Julio C. Chavez, MD, Associate Member in the Lymphoma Section of the Department of Malignant Hematology at Moffitt Cancer Center, Tampa, who co-moderated the session where the glofitamab study was presented, shared his thoughts with The ASCO Post.
“Glofitamab has great activity in high-risk relapsed/refractory diffuse large B-cell lymphoma as a single agent. This is an unmet need in the era of CAR [chimeric antigen receptor] T-cell therapy, since not all patients can be cured with CAR T. Secondly, unlike CAR T-cell therapy, it is an off-the-shelf treatment that allows patients to be treated as soon as it is clinically needed. Another attribute of this agent is that it is a time-limited option that allows patients to be off therapy if they achieve a complete response,” Dr. Chavez said.

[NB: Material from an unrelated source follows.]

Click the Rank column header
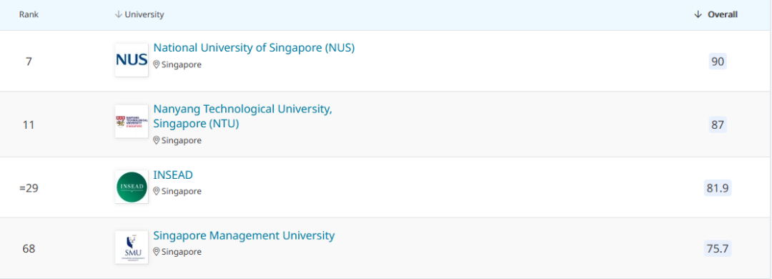This screenshot has width=772, height=279. tap(29, 15)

“The study showed that the majority of patients who achieve a complete response do not relapse, which is pretty encouraging. It is also encouraging that retreatment with glofitamab is an option for patients who relapse; however, as with other agents in relapsed/refractory diffuse large B-cell lymphoma, the majority will not respond and will have a poor prognosis,” he noted.
Boom in Bispecifics
The ever-expanding list of bispecific antibodies in lymphoma “is a good problem to have,” he said, noting the need for multiple options since the prognosis of this cancer is poor. And it is not yet clear whether there are appreciable differences among these new agents. “All bispecific antibodies are active in diffuse large B-cell lymphoma; however, there appear to be some differences in terms of efficacy, dosing, and logistics,” according to Dr. Chavez.

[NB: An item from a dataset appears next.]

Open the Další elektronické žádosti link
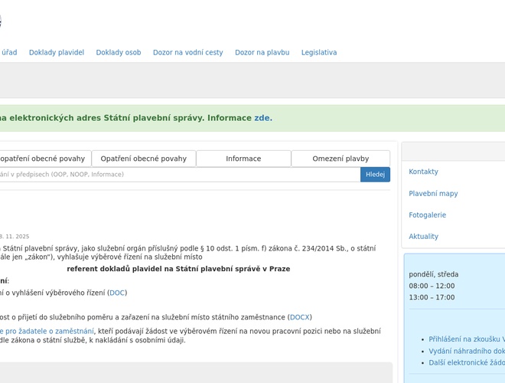 point(466,362)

Glofitamab and epcoritamab have similar efficacy (and are perhaps a bit better than odronextamab), but the former is a time-limited therapy, which is an advantage. The need to administer obinutuzumab prior to glofitamab seems to add some complexity to the treatment. Nevertheless, clinicians should be familiar with this antibody, as it is approved for other conditions (chronic lymphocytic leukemia, follicular lymphoma), he said.
Primarily because of glofitamab’s fixed duration of treatment and its similar efficacy and toxicity profile, Dr. Chavez maintained most hematologists would prefer glofitamab over epcoritamab in this disease. “But it will also depend on their familiarity with the drug,” he said, noting that oncologists involved in the pivotal studies may be most comfortable. Clinicians at academic institutions familiar with CAR T-cell therapy and bispecific agents should have no issues managing the toxicities, he said, but clinicians elsewhere will have “a learning curve” in using these drugs. “Therefore, there should be great focus on education to providers and for developing systems or programs in community hospitals once these agents are available,” he added.
Sequencing Considerations
In light of a growing number of treatment options beside bispecifics—including CAR T-cell therapy, polatuzumab vedotin-piiq, loncastuximab tesirine-lpyl, and tafasitamab-cxix—“the exact sequencing of treatments will be challenging, especially with the lack of formal trials comparing these agents,” Dr. Chavez said. Since he belongs to an academic center with CAR T-cell capabilities, he said his first choice for relapsed or refractory diffuse large B-cell lymphoma would be CAR T-cell therapy due to its proven efficacy and its long-term supportive data. “I would probably reserve glofitamab for relapses post–CAR T. For the rare patient who is not a candidate for CAR T, glofitamab could be used first,” he said.
DISCLOSURE: Dr. Chavez reported financial relationships with TG Therapeutics, BeiGene, Epizyme, AstraZeneca, MorphoSys/Incite, Adicet, Kite Pharma, Genmab, and AbbVie.